Mesela TRT, ocak ayında “anı, devrim, özgürlük” gibi bazı kelimelerin kullanımına yasak getirmişti. Mart ayındaysa Yaşar Kemal’in aynı adlı romanından sinemaya uyarlanan İnce Memed filminin Türkiye’de gösterilmesi yasaklanmıştı. Mütemadiyen tuhaf açıklamalar yapan cumhurbaşkanımız Kenan Evren ve tonton başbakanımız Turgut Özal’la hayatlarımız bir biçimde sürüp gidiyordu işte.

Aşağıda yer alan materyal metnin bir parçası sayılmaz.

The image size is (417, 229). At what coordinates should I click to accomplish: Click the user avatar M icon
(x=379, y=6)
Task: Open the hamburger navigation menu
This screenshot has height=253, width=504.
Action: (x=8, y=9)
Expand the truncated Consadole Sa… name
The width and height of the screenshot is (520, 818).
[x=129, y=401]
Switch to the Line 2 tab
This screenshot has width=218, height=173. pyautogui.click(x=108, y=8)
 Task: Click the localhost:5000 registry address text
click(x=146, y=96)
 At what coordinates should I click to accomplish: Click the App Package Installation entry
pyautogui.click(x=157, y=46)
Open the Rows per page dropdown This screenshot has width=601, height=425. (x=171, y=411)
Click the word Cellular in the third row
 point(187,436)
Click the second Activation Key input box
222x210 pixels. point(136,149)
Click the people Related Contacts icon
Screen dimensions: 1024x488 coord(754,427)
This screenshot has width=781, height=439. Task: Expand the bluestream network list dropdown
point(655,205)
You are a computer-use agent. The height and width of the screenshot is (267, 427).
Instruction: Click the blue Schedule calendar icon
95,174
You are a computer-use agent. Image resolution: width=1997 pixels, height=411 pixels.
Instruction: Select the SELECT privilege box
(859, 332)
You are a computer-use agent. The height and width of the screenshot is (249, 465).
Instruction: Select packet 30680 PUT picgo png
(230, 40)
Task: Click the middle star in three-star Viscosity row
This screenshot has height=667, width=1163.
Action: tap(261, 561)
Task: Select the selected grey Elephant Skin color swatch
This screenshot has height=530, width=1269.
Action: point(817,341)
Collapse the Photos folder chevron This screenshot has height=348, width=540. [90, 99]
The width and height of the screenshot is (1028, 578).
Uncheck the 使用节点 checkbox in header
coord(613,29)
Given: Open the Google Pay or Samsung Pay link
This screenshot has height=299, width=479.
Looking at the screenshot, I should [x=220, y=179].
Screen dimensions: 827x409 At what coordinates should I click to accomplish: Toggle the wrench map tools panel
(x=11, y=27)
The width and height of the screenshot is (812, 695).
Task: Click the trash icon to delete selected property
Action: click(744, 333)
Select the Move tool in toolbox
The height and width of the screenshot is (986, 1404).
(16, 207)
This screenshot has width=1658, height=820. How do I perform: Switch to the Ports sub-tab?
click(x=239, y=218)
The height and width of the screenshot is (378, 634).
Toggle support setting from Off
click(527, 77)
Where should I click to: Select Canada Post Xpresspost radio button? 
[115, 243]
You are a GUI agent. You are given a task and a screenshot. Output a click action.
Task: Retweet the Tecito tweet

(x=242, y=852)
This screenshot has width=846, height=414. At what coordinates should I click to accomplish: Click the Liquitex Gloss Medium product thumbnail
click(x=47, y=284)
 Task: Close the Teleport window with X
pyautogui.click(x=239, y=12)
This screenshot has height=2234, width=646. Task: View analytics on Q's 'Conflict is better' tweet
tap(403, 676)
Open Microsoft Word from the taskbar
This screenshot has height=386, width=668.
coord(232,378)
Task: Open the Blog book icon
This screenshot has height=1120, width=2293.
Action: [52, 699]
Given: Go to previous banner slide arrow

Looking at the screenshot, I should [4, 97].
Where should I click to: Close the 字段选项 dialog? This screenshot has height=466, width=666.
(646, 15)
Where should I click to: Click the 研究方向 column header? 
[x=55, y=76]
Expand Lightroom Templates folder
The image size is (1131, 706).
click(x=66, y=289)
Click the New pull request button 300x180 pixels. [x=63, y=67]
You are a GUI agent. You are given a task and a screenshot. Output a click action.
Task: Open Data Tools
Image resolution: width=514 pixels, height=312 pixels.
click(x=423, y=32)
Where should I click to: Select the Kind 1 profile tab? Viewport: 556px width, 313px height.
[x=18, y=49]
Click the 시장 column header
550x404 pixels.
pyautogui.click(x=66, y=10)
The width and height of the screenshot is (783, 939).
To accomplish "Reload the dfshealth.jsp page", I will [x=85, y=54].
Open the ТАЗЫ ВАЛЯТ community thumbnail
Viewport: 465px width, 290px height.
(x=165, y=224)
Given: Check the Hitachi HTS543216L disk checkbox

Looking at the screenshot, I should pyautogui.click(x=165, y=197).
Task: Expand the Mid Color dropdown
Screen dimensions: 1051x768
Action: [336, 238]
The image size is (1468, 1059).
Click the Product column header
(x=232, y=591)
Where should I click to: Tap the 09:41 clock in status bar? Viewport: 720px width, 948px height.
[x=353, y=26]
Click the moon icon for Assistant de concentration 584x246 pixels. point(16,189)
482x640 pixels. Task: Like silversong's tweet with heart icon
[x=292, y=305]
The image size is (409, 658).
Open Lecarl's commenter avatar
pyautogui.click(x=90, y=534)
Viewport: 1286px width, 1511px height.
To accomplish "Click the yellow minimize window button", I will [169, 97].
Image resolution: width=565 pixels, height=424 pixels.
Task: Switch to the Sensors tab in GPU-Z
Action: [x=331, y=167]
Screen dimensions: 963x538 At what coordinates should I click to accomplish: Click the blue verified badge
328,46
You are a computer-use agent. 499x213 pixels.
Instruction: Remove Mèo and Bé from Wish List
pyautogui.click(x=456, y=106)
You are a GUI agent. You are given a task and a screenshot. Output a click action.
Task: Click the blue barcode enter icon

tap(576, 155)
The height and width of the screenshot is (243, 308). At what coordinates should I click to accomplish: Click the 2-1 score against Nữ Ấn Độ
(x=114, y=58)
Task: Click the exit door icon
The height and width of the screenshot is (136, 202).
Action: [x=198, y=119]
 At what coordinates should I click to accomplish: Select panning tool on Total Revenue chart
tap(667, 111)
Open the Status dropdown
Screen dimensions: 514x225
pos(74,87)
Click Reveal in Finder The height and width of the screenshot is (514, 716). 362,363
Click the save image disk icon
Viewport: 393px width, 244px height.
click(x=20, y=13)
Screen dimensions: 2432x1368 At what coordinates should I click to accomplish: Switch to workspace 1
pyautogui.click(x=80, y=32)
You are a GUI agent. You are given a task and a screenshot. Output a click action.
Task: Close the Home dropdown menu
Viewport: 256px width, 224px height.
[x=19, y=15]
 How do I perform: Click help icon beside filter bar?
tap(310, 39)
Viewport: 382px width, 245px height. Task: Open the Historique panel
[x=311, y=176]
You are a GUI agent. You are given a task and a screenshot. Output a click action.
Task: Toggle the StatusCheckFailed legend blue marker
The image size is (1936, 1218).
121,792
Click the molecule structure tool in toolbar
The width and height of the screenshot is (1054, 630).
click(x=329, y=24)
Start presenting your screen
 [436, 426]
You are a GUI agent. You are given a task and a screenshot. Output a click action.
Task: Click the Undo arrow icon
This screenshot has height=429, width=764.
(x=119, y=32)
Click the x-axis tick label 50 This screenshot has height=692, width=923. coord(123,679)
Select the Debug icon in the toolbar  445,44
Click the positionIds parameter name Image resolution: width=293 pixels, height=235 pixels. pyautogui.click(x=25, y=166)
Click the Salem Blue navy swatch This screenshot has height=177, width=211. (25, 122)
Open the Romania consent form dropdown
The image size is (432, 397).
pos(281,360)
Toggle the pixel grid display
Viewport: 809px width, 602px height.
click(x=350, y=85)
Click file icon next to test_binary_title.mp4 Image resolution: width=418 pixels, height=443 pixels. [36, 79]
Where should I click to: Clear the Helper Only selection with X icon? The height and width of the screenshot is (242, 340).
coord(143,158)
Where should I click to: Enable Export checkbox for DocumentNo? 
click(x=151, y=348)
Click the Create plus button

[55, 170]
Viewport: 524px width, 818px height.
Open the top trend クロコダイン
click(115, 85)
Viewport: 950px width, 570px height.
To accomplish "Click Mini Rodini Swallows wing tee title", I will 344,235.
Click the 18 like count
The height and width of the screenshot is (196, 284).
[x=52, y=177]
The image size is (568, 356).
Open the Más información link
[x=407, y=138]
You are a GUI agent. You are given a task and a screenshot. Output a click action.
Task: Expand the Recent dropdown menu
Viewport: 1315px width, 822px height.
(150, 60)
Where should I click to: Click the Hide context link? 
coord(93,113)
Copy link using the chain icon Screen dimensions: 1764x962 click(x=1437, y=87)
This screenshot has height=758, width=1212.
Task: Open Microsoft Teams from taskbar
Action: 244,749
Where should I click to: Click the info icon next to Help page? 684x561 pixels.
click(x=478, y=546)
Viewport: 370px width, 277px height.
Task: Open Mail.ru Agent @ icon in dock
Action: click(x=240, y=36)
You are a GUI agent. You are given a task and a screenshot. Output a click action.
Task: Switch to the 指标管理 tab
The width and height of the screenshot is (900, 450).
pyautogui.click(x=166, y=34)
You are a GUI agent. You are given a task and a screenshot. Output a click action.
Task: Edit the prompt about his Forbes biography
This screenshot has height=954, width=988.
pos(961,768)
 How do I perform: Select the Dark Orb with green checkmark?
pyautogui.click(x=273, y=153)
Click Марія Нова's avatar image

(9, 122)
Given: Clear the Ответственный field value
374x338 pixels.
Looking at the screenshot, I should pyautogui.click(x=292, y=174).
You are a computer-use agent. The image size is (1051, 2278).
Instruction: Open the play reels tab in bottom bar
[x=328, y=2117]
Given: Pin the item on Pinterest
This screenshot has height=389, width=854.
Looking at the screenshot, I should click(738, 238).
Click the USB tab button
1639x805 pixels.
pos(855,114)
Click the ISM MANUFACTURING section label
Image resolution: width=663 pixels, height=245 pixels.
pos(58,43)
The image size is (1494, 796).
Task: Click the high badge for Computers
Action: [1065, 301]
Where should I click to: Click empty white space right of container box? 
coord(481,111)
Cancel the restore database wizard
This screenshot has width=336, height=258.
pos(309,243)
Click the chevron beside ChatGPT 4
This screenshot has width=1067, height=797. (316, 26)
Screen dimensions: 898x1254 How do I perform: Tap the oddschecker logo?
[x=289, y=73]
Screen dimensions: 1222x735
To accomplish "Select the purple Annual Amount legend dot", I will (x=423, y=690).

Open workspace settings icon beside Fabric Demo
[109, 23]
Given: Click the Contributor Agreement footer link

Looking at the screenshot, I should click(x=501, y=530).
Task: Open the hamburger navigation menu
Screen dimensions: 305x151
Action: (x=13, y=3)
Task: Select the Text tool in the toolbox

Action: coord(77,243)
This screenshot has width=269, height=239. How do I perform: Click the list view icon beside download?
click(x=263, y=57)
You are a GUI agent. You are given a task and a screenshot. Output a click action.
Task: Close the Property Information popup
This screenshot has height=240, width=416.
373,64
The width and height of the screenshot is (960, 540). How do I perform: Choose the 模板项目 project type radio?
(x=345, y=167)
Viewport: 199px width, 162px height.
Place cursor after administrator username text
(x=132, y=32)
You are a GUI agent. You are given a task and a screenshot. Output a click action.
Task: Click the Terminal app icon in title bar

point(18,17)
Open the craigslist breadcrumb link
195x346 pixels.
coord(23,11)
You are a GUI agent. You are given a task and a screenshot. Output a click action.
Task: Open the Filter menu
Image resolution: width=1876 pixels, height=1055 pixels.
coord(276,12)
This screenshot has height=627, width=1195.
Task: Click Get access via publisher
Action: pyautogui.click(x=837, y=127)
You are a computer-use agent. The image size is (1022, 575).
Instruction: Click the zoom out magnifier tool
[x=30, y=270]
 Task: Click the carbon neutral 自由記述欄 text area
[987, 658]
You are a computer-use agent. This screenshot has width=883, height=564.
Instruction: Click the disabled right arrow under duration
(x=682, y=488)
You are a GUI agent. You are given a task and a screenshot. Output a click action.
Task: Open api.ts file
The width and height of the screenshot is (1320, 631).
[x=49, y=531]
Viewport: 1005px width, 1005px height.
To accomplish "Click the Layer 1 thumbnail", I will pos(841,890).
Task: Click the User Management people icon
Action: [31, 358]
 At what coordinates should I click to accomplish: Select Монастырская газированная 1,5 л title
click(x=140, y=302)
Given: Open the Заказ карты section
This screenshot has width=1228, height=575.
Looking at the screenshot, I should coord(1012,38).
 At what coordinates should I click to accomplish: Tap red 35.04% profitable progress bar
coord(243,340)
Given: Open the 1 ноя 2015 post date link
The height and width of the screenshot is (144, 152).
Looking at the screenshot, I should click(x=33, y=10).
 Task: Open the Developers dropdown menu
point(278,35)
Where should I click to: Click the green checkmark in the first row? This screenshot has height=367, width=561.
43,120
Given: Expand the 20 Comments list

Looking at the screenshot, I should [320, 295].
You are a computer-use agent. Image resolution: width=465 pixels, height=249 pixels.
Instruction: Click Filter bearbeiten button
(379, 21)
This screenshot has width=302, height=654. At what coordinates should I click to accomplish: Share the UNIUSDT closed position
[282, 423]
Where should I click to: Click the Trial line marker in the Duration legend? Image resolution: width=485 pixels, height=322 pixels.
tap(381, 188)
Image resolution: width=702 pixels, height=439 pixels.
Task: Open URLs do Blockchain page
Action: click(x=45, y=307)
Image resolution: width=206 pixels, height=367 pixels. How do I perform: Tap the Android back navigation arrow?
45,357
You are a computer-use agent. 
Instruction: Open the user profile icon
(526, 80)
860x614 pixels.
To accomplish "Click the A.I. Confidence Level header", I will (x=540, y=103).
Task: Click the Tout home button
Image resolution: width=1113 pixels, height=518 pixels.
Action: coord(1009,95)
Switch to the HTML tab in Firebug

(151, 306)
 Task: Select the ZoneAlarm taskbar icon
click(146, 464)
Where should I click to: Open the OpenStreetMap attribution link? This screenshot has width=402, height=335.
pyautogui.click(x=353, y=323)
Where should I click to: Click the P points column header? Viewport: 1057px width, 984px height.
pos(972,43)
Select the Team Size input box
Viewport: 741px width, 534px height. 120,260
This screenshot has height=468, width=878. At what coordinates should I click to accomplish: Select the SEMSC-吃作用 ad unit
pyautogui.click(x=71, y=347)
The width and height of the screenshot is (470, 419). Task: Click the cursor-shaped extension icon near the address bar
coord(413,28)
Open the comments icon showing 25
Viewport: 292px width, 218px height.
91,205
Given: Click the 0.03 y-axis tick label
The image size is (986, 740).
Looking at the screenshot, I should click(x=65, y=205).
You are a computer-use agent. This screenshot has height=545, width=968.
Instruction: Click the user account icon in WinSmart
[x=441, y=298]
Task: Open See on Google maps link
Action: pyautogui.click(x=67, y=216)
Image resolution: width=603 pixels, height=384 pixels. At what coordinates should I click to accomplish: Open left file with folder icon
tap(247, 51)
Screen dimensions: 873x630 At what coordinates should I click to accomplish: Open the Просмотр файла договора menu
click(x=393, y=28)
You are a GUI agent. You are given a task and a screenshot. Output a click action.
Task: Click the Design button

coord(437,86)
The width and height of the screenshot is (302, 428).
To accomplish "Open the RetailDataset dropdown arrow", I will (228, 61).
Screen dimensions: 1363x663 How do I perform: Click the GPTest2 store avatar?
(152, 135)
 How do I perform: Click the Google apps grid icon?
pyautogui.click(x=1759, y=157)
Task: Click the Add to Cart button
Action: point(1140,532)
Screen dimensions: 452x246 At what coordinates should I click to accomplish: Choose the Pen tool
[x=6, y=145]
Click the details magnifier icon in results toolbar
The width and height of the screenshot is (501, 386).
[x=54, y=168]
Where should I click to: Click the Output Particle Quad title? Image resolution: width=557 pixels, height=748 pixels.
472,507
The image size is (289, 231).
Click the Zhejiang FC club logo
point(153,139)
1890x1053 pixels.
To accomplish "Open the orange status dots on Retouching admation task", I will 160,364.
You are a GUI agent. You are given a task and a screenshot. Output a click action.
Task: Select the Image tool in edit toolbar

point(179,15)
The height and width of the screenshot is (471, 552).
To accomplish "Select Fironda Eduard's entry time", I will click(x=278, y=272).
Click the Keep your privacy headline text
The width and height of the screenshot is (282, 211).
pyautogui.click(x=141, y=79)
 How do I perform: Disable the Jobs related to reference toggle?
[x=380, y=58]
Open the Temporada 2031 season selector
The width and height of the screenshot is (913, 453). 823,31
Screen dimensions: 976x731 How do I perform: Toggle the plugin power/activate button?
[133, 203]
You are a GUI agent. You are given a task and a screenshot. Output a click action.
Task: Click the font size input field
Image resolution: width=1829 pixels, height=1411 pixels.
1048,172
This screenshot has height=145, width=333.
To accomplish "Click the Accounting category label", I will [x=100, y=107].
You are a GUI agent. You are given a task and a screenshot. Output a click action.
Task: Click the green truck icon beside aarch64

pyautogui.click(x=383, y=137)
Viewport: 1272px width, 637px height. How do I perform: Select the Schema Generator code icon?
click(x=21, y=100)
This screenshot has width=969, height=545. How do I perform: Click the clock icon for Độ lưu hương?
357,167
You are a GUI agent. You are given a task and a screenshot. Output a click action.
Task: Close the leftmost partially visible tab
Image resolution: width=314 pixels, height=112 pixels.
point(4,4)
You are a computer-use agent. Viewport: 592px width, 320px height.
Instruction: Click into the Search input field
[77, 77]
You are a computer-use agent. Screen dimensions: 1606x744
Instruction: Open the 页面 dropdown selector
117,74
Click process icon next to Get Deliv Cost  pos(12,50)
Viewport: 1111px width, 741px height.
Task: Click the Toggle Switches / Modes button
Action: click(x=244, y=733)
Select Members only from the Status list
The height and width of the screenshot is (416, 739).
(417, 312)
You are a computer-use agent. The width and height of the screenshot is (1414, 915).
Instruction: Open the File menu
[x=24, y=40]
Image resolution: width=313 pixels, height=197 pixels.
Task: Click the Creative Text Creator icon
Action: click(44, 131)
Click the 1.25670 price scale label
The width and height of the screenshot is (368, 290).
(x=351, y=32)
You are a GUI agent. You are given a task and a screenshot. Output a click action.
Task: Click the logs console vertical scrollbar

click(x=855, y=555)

O sonbahar günü ise Zonguldak’ta güneşli, tatlı bir hava vardı. Hissedilmeye başlanan serin günler eşliğinde son güneş ışıklarının tadını çıkardığımız bir pazardı. Birkaç yıldır Beti önderliğinde her sonbahar yapmayı alışkanlık hâline getirdiğimiz “kuru yaprak toplama şöleni”ne katılmak üzere yeni trençkotumla evden çıkarak bitişik evin kapısını çaldım. Beti, Zafer ve Ebru hazırlardı. Ziya da hazırlanıp yanımıza gelince, bizim evin yanı başındaki yokuştan aşağıya, garajlarımızın bulunduğu kısmın üstünde yer alan kırlık alana indik. Mahalle sakinleri çocuklarıyla toplanmaya başlamışlardı bile. Neredeyse herkesin elinde kürekler, tırmıklar, kovalar ve ayaklarında lastik çizmeler vardı.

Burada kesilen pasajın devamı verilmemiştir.